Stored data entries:
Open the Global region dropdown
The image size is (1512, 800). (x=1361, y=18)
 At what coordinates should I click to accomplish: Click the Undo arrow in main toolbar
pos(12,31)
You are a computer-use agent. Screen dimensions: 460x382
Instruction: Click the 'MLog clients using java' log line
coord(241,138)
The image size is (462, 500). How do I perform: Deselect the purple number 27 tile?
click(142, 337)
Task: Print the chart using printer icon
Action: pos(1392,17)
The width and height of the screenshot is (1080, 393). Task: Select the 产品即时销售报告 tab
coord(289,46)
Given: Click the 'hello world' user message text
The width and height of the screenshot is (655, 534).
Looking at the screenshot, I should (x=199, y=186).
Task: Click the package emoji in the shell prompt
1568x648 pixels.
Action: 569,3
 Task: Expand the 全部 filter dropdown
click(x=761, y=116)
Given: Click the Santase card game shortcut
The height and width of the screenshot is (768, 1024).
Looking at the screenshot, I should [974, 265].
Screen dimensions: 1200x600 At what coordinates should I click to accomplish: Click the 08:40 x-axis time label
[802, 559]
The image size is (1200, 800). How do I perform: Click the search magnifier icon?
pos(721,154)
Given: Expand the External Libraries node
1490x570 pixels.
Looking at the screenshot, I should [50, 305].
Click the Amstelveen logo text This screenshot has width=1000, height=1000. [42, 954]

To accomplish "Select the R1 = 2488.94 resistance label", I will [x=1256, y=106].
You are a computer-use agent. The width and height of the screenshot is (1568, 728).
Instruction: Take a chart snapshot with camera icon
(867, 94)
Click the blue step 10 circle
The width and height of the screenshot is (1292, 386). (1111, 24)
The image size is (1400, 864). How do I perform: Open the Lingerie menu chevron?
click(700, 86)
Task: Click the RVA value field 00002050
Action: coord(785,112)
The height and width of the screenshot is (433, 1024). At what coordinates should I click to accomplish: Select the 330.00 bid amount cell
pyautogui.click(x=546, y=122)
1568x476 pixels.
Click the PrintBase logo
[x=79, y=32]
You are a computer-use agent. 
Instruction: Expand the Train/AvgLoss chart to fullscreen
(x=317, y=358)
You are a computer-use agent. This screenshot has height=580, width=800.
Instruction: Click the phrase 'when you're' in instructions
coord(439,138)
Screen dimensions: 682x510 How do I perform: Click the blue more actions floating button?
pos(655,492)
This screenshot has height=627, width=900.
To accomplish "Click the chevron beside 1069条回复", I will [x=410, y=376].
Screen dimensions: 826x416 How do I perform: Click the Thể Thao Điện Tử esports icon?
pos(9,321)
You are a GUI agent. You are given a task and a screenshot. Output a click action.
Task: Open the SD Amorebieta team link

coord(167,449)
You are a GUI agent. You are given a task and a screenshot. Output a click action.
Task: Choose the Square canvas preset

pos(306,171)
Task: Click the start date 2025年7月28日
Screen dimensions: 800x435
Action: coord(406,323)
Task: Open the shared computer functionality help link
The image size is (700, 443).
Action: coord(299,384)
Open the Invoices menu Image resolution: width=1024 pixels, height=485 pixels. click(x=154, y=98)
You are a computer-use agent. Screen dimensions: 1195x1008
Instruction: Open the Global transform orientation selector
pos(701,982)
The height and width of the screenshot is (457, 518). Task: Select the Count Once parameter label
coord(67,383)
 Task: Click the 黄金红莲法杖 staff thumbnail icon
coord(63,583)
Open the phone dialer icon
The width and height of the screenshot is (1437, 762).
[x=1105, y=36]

- **Directions for this task**: Would you set down every entry again, exactly?

- **Solution to this problem**:
Open the Global region dropdown
The image size is (1512, 800). (x=1361, y=18)
 At what coordinates should I click to accomplish: Click the Undo arrow in main toolbar
pos(12,31)
You are a computer-use agent. Screen dimensions: 460x382
Instruction: Click the 'MLog clients using java' log line
coord(241,138)
The image size is (462, 500). How do I perform: Deselect the purple number 27 tile?
click(142, 337)
Task: Print the chart using printer icon
Action: pos(1392,17)
The width and height of the screenshot is (1080, 393). Task: Select the 产品即时销售报告 tab
coord(289,46)
Given: Click the 'hello world' user message text
The width and height of the screenshot is (655, 534).
Looking at the screenshot, I should (x=199, y=186).
Task: Click the package emoji in the shell prompt
1568x648 pixels.
Action: 569,3
 Task: Expand the 全部 filter dropdown
click(x=761, y=116)
Given: Click the Santase card game shortcut
The height and width of the screenshot is (768, 1024).
Looking at the screenshot, I should [974, 265].
Screen dimensions: 1200x600 At what coordinates should I click to accomplish: Click the 08:40 x-axis time label
[802, 559]
The image size is (1200, 800). How do I perform: Click the search magnifier icon?
pos(721,154)
Given: Expand the External Libraries node
1490x570 pixels.
Looking at the screenshot, I should [50, 305].
Click the Amstelveen logo text This screenshot has width=1000, height=1000. [42, 954]

To accomplish "Select the R1 = 2488.94 resistance label", I will [x=1256, y=106].
You are a computer-use agent. The width and height of the screenshot is (1568, 728).
Instruction: Take a chart snapshot with camera icon
(867, 94)
Click the blue step 10 circle
The width and height of the screenshot is (1292, 386). (1111, 24)
The image size is (1400, 864). How do I perform: Open the Lingerie menu chevron?
click(700, 86)
Task: Click the RVA value field 00002050
Action: coord(785,112)
The height and width of the screenshot is (433, 1024). At what coordinates should I click to accomplish: Select the 330.00 bid amount cell
pyautogui.click(x=546, y=122)
1568x476 pixels.
Click the PrintBase logo
[x=79, y=32]
You are a computer-use agent. 
Instruction: Expand the Train/AvgLoss chart to fullscreen
(x=317, y=358)
You are a computer-use agent. This screenshot has height=580, width=800.
Instruction: Click the phrase 'when you're' in instructions
coord(439,138)
Screen dimensions: 682x510 How do I perform: Click the blue more actions floating button?
pos(655,492)
This screenshot has height=627, width=900.
To accomplish "Click the chevron beside 1069条回复", I will [x=410, y=376].
Screen dimensions: 826x416 How do I perform: Click the Thể Thao Điện Tử esports icon?
pos(9,321)
You are a GUI agent. You are given a task and a screenshot. Output a click action.
Task: Open the SD Amorebieta team link

coord(167,449)
You are a GUI agent. You are given a task and a screenshot. Output a click action.
Task: Choose the Square canvas preset

pos(306,171)
Task: Click the start date 2025年7月28日
Screen dimensions: 800x435
Action: coord(406,323)
Task: Open the shared computer functionality help link
The image size is (700, 443).
Action: coord(299,384)
Open the Invoices menu Image resolution: width=1024 pixels, height=485 pixels. click(x=154, y=98)
You are a computer-use agent. Screen dimensions: 1195x1008
Instruction: Open the Global transform orientation selector
pos(701,982)
The height and width of the screenshot is (457, 518). Task: Select the Count Once parameter label
coord(67,383)
 Task: Click the 黄金红莲法杖 staff thumbnail icon
coord(63,583)
Open the phone dialer icon
The width and height of the screenshot is (1437, 762).
[x=1105, y=36]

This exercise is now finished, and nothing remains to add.